*DO THIS*:
Format the data below as a numbered list with one line per item. Omit blank lines and leave out all pictures.

>>>

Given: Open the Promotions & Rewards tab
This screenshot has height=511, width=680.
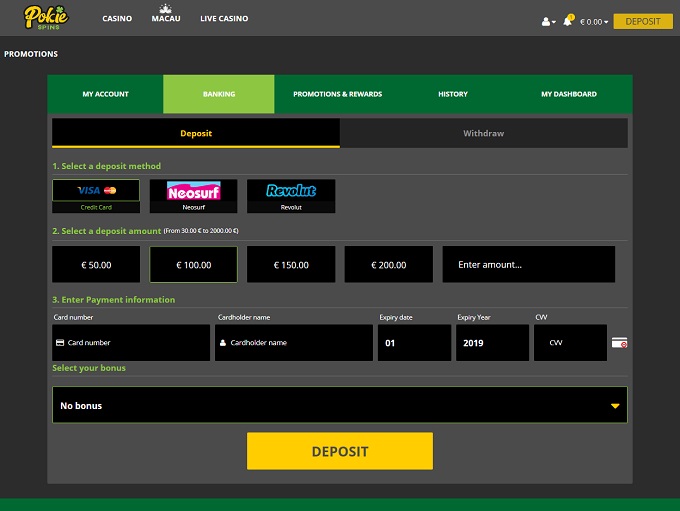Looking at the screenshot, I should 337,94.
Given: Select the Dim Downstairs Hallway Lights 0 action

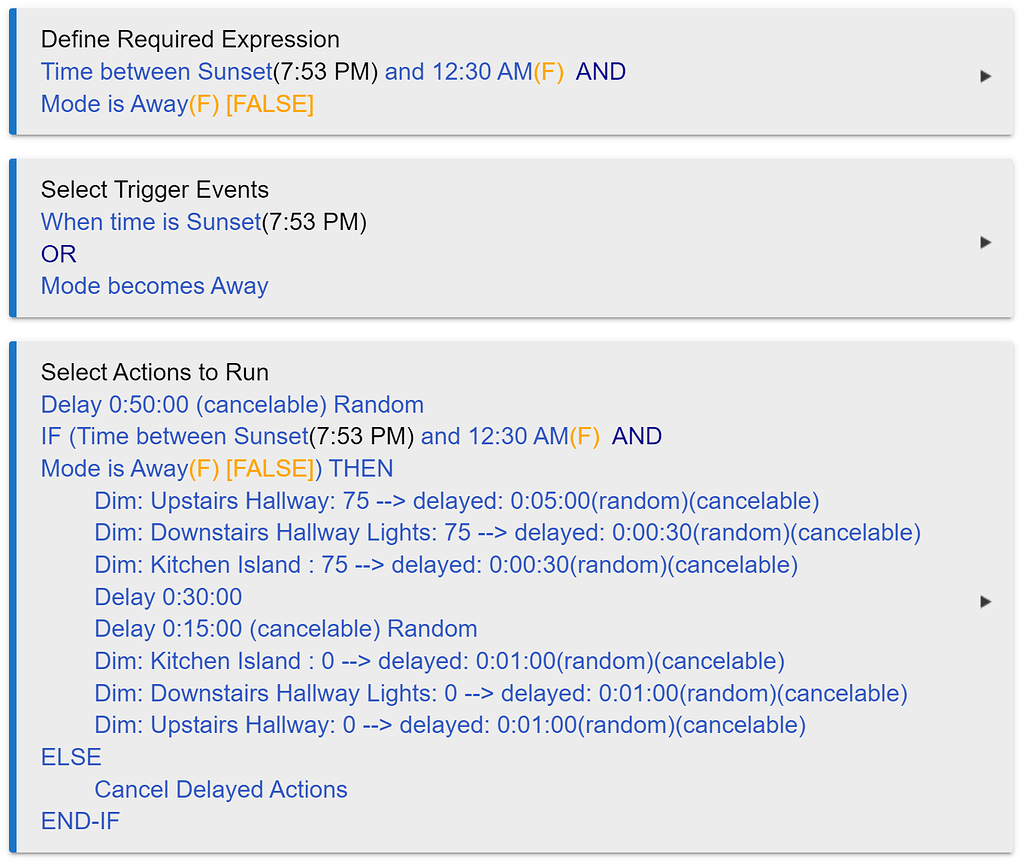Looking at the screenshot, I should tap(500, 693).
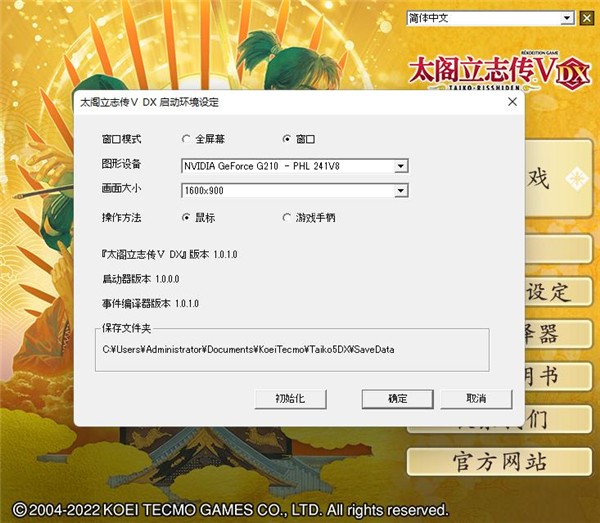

<<<

*FULL SOLUTION*:
1. Given: Open the Promotions & Rewards tab
2. This screenshot has height=511, width=680.
3. Looking at the screenshot, I should 337,94.
4. Given: Select the Dim Downstairs Hallway Lights 0 action
5. Looking at the screenshot, I should tap(500, 693).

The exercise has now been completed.